**Stored entries:**
_ _ _ _
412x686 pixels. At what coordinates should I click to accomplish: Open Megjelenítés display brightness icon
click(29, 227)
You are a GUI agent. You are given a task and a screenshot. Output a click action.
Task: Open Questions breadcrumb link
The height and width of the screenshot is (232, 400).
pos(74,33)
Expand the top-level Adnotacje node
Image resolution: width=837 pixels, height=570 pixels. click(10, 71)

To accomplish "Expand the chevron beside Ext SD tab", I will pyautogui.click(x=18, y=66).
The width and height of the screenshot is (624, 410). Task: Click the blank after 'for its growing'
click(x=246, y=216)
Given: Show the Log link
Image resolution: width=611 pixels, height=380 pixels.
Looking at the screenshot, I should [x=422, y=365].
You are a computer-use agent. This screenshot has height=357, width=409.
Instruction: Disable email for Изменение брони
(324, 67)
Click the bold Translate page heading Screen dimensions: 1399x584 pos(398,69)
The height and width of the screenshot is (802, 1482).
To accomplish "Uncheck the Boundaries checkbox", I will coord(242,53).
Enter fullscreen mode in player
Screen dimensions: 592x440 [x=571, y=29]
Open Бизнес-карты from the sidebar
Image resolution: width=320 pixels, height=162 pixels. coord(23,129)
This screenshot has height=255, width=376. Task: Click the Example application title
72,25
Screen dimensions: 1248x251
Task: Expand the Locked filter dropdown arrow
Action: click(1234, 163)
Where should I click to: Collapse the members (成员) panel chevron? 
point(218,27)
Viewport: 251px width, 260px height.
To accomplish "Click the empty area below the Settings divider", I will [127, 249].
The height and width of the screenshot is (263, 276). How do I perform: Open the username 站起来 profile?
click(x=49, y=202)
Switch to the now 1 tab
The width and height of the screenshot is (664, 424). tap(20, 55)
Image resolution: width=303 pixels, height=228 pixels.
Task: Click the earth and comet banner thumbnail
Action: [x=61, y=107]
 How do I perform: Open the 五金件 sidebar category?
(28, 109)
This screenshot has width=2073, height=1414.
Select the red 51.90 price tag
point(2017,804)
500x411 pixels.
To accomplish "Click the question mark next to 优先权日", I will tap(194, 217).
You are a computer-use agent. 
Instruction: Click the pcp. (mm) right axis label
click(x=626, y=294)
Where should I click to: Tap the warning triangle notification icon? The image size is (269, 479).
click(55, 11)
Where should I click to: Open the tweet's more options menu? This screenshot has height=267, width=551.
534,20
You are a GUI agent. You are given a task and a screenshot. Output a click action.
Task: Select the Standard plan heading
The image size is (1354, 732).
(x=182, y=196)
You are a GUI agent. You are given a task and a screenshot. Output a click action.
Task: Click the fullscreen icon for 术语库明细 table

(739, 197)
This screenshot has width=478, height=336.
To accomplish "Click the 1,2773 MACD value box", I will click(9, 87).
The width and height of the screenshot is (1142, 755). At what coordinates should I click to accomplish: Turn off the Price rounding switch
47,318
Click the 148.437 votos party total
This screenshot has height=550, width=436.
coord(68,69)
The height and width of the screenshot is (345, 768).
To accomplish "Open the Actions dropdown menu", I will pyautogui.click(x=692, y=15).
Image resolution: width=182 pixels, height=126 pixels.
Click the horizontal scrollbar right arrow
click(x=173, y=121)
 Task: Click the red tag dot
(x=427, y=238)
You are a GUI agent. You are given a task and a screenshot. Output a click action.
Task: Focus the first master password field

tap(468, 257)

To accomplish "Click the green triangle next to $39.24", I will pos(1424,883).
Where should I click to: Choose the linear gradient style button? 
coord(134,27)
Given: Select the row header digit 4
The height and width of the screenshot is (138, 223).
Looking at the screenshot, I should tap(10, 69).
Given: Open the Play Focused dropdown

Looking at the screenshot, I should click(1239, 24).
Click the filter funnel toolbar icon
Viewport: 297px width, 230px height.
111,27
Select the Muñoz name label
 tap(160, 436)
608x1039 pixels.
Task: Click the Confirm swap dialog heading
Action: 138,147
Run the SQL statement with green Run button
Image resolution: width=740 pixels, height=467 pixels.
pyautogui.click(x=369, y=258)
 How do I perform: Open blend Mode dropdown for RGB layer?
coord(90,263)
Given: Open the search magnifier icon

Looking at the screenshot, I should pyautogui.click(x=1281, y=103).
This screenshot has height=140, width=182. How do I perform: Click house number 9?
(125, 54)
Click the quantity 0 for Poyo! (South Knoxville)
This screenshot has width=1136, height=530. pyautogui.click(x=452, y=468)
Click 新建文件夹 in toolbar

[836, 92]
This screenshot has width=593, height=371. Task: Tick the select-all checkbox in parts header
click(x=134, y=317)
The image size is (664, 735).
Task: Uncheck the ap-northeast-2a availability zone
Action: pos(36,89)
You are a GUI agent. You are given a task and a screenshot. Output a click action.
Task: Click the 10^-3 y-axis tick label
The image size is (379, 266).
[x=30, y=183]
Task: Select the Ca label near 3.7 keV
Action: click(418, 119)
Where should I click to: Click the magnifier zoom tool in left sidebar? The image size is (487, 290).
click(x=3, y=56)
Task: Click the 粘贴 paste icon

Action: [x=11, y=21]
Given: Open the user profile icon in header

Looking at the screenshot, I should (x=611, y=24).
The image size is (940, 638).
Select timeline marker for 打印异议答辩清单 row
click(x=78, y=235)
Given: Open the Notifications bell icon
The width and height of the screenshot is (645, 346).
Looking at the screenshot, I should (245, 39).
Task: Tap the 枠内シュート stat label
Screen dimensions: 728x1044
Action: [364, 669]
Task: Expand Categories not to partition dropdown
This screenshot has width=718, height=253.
_ _ _ _
**WHAT THIS TASK INVOLVES:** Print every line of the data above without changing anything.

**FINISHED TASK:**
412x686 pixels. At what coordinates should I click to accomplish: Open Megjelenítés display brightness icon
click(29, 227)
You are a GUI agent. You are given a task and a screenshot. Output a click action.
Task: Open Questions breadcrumb link
The height and width of the screenshot is (232, 400).
pos(74,33)
Expand the top-level Adnotacje node
Image resolution: width=837 pixels, height=570 pixels. click(10, 71)

To accomplish "Expand the chevron beside Ext SD tab", I will pyautogui.click(x=18, y=66).
The width and height of the screenshot is (624, 410). Task: Click the blank after 'for its growing'
click(x=246, y=216)
Given: Show the Log link
Image resolution: width=611 pixels, height=380 pixels.
Looking at the screenshot, I should [x=422, y=365].
You are a computer-use agent. This screenshot has height=357, width=409.
Instruction: Disable email for Изменение брони
(324, 67)
Click the bold Translate page heading Screen dimensions: 1399x584 pos(398,69)
The height and width of the screenshot is (802, 1482).
To accomplish "Uncheck the Boundaries checkbox", I will coord(242,53).
Enter fullscreen mode in player
Screen dimensions: 592x440 [x=571, y=29]
Open Бизнес-карты from the sidebar
Image resolution: width=320 pixels, height=162 pixels. coord(23,129)
This screenshot has height=255, width=376. Task: Click the Example application title
72,25
Screen dimensions: 1248x251
Task: Expand the Locked filter dropdown arrow
Action: click(1234, 163)
Where should I click to: Collapse the members (成员) panel chevron? 
point(218,27)
Viewport: 251px width, 260px height.
To accomplish "Click the empty area below the Settings divider", I will [127, 249].
The height and width of the screenshot is (263, 276). How do I perform: Open the username 站起来 profile?
click(x=49, y=202)
Switch to the now 1 tab
The width and height of the screenshot is (664, 424). tap(20, 55)
Image resolution: width=303 pixels, height=228 pixels.
Task: Click the earth and comet banner thumbnail
Action: [x=61, y=107]
 How do I perform: Open the 五金件 sidebar category?
(28, 109)
This screenshot has width=2073, height=1414.
Select the red 51.90 price tag
point(2017,804)
500x411 pixels.
To accomplish "Click the question mark next to 优先权日", I will tap(194, 217).
You are a computer-use agent. 
Instruction: Click the pcp. (mm) right axis label
click(x=626, y=294)
Where should I click to: Tap the warning triangle notification icon? The image size is (269, 479).
click(55, 11)
Where should I click to: Open the tweet's more options menu? This screenshot has height=267, width=551.
534,20
You are a GUI agent. You are given a task and a screenshot. Output a click action.
Task: Select the Standard plan heading
The image size is (1354, 732).
(x=182, y=196)
You are a GUI agent. You are given a task and a screenshot. Output a click action.
Task: Click the fullscreen icon for 术语库明细 table

(739, 197)
This screenshot has width=478, height=336.
To accomplish "Click the 1,2773 MACD value box", I will click(9, 87).
The width and height of the screenshot is (1142, 755). At what coordinates should I click to accomplish: Turn off the Price rounding switch
47,318
Click the 148.437 votos party total
This screenshot has height=550, width=436.
coord(68,69)
The height and width of the screenshot is (345, 768).
To accomplish "Open the Actions dropdown menu", I will pyautogui.click(x=692, y=15).
Image resolution: width=182 pixels, height=126 pixels.
Click the horizontal scrollbar right arrow
click(x=173, y=121)
 Task: Click the red tag dot
(x=427, y=238)
You are a GUI agent. You are given a task and a screenshot. Output a click action.
Task: Focus the first master password field

tap(468, 257)

To accomplish "Click the green triangle next to $39.24", I will pos(1424,883).
Where should I click to: Choose the linear gradient style button? 
coord(134,27)
Given: Select the row header digit 4
The height and width of the screenshot is (138, 223).
Looking at the screenshot, I should tap(10, 69).
Given: Open the Play Focused dropdown

Looking at the screenshot, I should click(1239, 24).
Click the filter funnel toolbar icon
Viewport: 297px width, 230px height.
111,27
Select the Muñoz name label
 tap(160, 436)
608x1039 pixels.
Task: Click the Confirm swap dialog heading
Action: 138,147
Run the SQL statement with green Run button
Image resolution: width=740 pixels, height=467 pixels.
pyautogui.click(x=369, y=258)
 How do I perform: Open blend Mode dropdown for RGB layer?
coord(90,263)
Given: Open the search magnifier icon

Looking at the screenshot, I should pyautogui.click(x=1281, y=103).
This screenshot has height=140, width=182. How do I perform: Click house number 9?
(125, 54)
Click the quantity 0 for Poyo! (South Knoxville)
This screenshot has width=1136, height=530. pyautogui.click(x=452, y=468)
Click 新建文件夹 in toolbar

[836, 92]
This screenshot has width=593, height=371. Task: Tick the select-all checkbox in parts header
click(x=134, y=317)
The image size is (664, 735).
Task: Uncheck the ap-northeast-2a availability zone
Action: pos(36,89)
You are a GUI agent. You are given a task and a screenshot. Output a click action.
Task: Click the 10^-3 y-axis tick label
The image size is (379, 266).
[x=30, y=183]
Task: Select the Ca label near 3.7 keV
Action: click(418, 119)
Where should I click to: Click the magnifier zoom tool in left sidebar? The image size is (487, 290).
click(x=3, y=56)
Task: Click the 粘贴 paste icon

Action: [x=11, y=21]
Given: Open the user profile icon in header

Looking at the screenshot, I should (x=611, y=24).
The image size is (940, 638).
Select timeline marker for 打印异议答辩清单 row
click(x=78, y=235)
Given: Open the Notifications bell icon
The width and height of the screenshot is (645, 346).
Looking at the screenshot, I should (245, 39).
Task: Tap the 枠内シュート stat label
Screen dimensions: 728x1044
Action: [364, 669]
Task: Expand Categories not to partition dropdown
This screenshot has width=718, height=253.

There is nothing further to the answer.